What do you do when the user wants to delete the Primary Key record?

.3.

What do you do when the user wants to change the Primary Key value?

The three most common answers to each of these questions are: Restrict the action, Cascade the action, or (less commonly) Nullify the Foreign Key values. Of course, there may also be application-specific answers, such as copying all information to history files before performing the action, which should be implemented as required in individual programs.

Restrict the action means that when the user attempts to delete the Primary Key record, or change the Primary Key value, the action is only allowed if there are no Foreign Keys that reference that Primary Key.
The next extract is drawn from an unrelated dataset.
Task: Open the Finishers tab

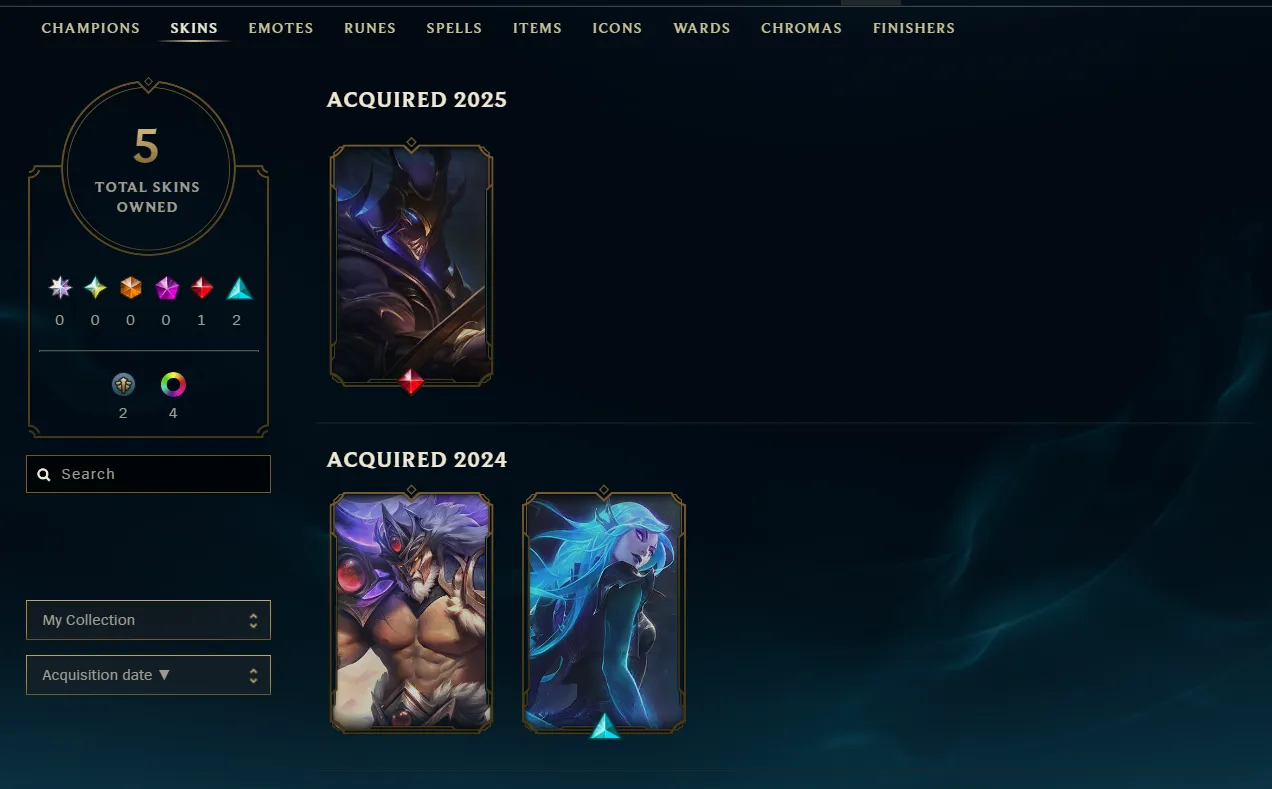Action: pyautogui.click(x=914, y=28)
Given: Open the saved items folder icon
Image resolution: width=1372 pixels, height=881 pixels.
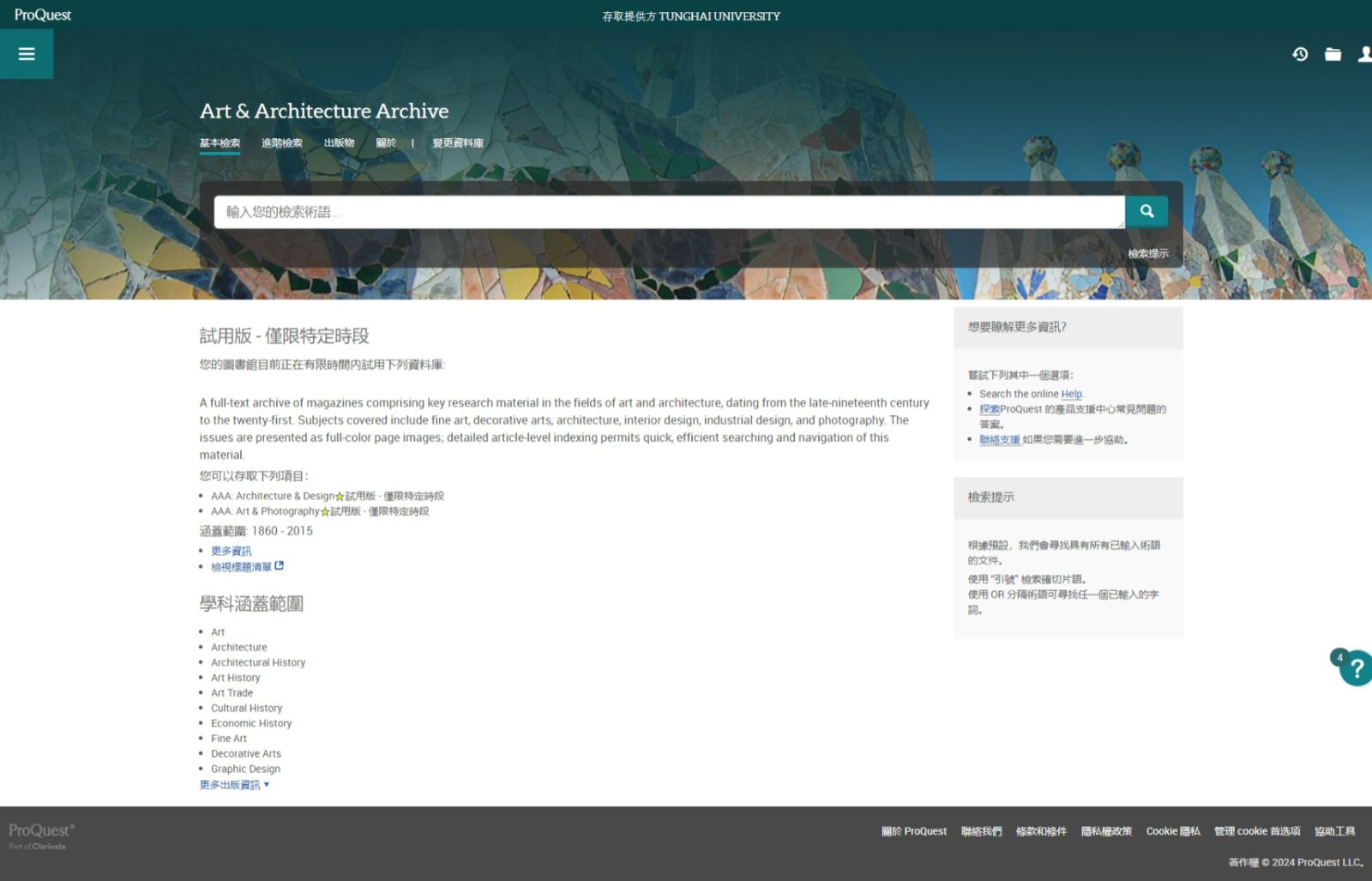Looking at the screenshot, I should tap(1333, 54).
If related Foreign Keys do exist, the action is not allowed.

Cascade the action means that when the user attempts to delete the Primary Key record, or change the Primary Key value, the action cascades to include any Foreign Keys that reference that Primary Key. If related Foreign Keys do exist, the delete action also deletes those records, and the change action also changes the values in the Foreign Keys that reference that Primary Key.

There is one consideration that should be noted when you Cascade the action. What if the file you Cascade to (the Child file) is also the Parent of another Child file? This is a situation which you must detect and handle, because the Cascade action should affect all the dependent file records. When you are writing source code to handle this situation, you need to be aware of the file relationships and write code that Cascades the action as far it needs to go to ensure that nothing is "left hanging."
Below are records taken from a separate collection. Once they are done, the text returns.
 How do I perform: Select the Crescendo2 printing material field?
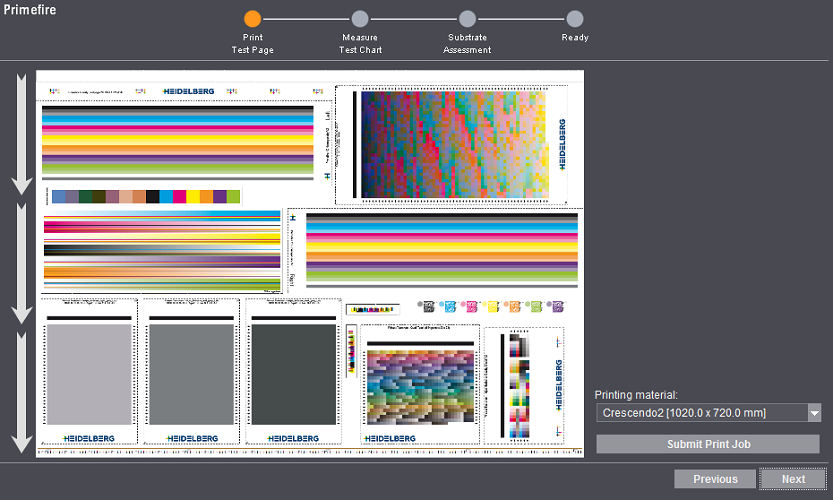tap(700, 413)
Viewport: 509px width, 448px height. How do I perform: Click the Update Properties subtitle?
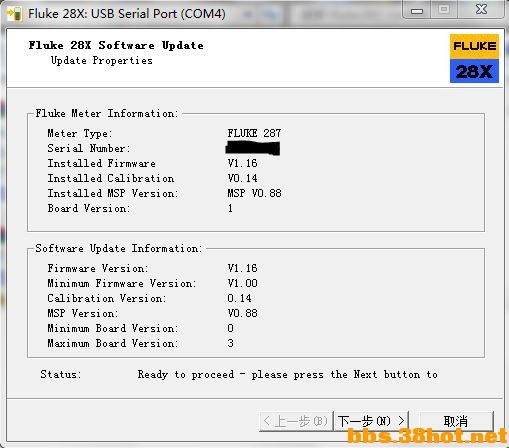coord(102,61)
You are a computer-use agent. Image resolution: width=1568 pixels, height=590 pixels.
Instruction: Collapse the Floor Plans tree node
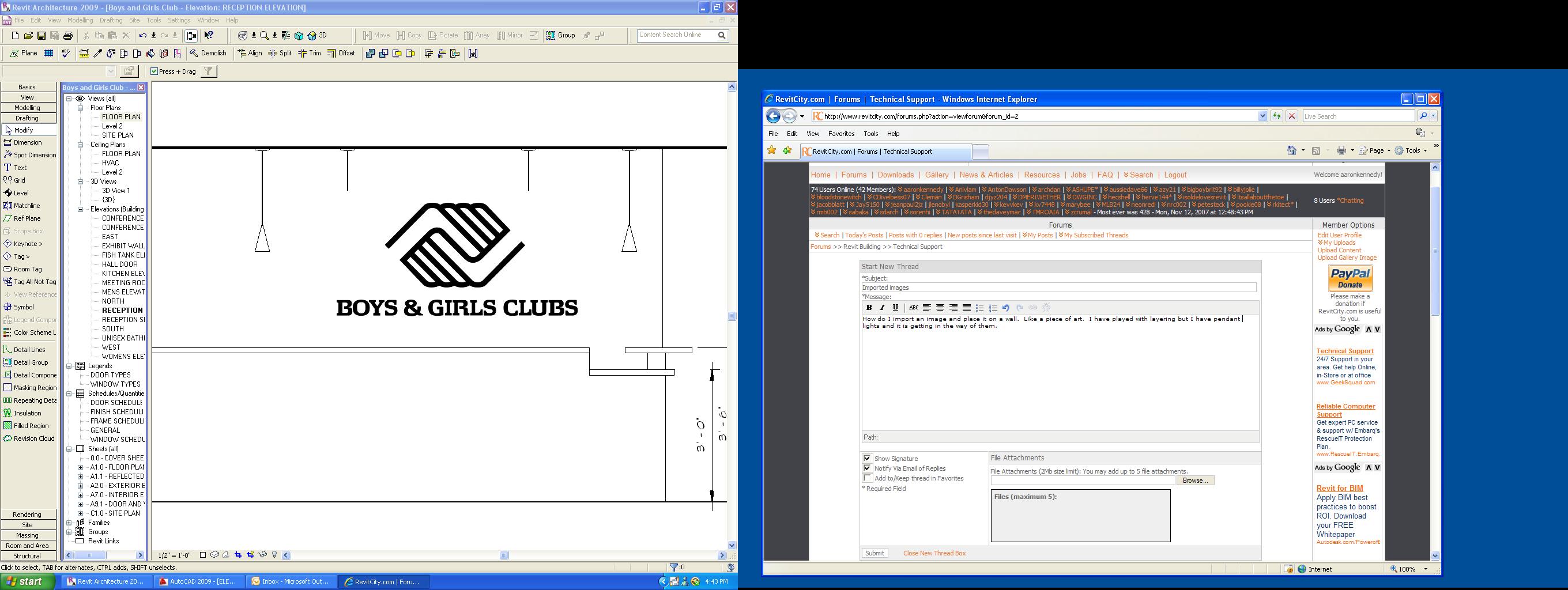80,108
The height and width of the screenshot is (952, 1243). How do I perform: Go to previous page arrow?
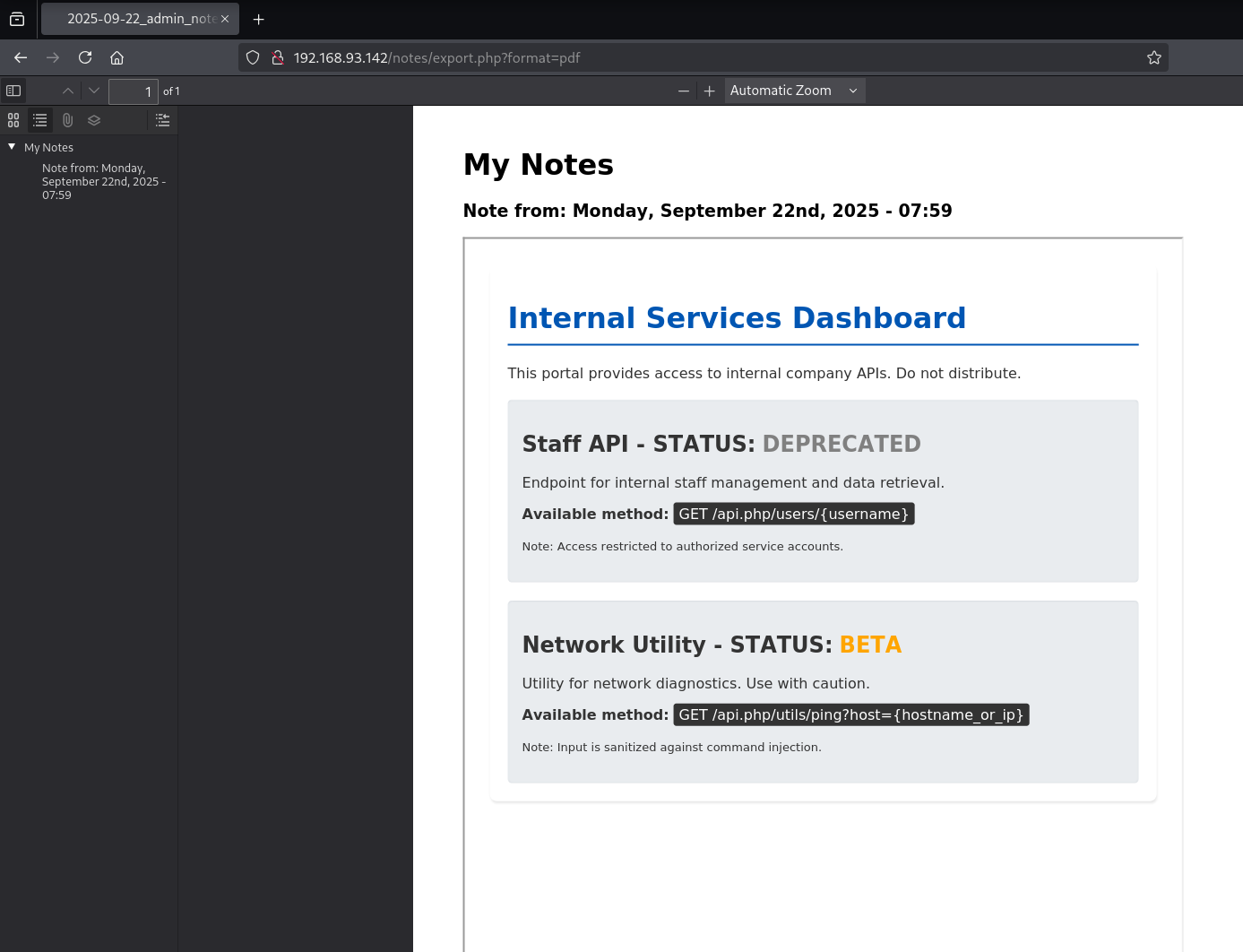(x=68, y=91)
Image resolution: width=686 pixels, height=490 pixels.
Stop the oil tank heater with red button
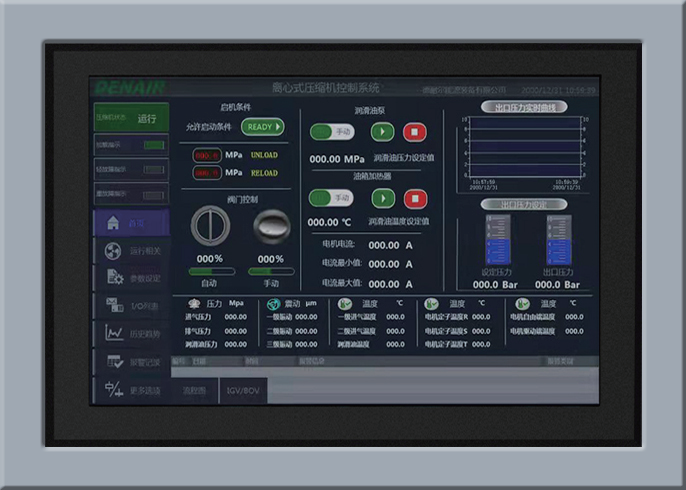coord(413,198)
Nullify the Foreign Key means that when the user attempts to delete the Primary Key record, or change the Primary Key value, the Foreign Keys that reference that Primary Key are changed to null values (if the Foreign Key fields allow null values).

The Nullify option does not require as many changes as the Cascade option. This is because the Cascade has to delete all the related records in as many files as are related. Nullify only needs to null out the individual Foreign Keys that reference the Primary Key being changed or deleted.

 

Summary

·

Each data item should be stored once.

·

Separate files are used to eliminate data duplication.

·

Files are related by Primary and Foreign Keys.

·

A Primary Key is a unique (and non-null) index into a file which provides for individual record access.

·

A Foreign Key contains a reference to the Primary Key of some other file.

·

One-to-Many file relationships are the most common. They are also referred to as Parent-Child and Many-to-One (same relationship, reverse view).

·

One-to-One file relationships are most commonly created to hold data that is not always needed in every record.

·

Many-to-Many relationships require a "Join" file which acts as a broker between the two files. The Join file inserts two One-to-Many relationships between the Many-to-Many relationship.

·

Only those Primary and Foreign Keys that the application needs (as a practical consideration) for specific access to the files need to have Clarion KEYs declared.

·

Referential Integrity means that all Foreign Keys contain valid references to Primary Keys.

·

Maintaining Referential Integrity requires executable code that tests for Update or Delete of the Primary Key values.

·

The three common solutions to maintaining Referential Integrity are: Restricting (update/delete not allowed), Cascading (also update/delete the Foreign Key), or Nullifying the Foreign Key (assign null values to the Foreign Key).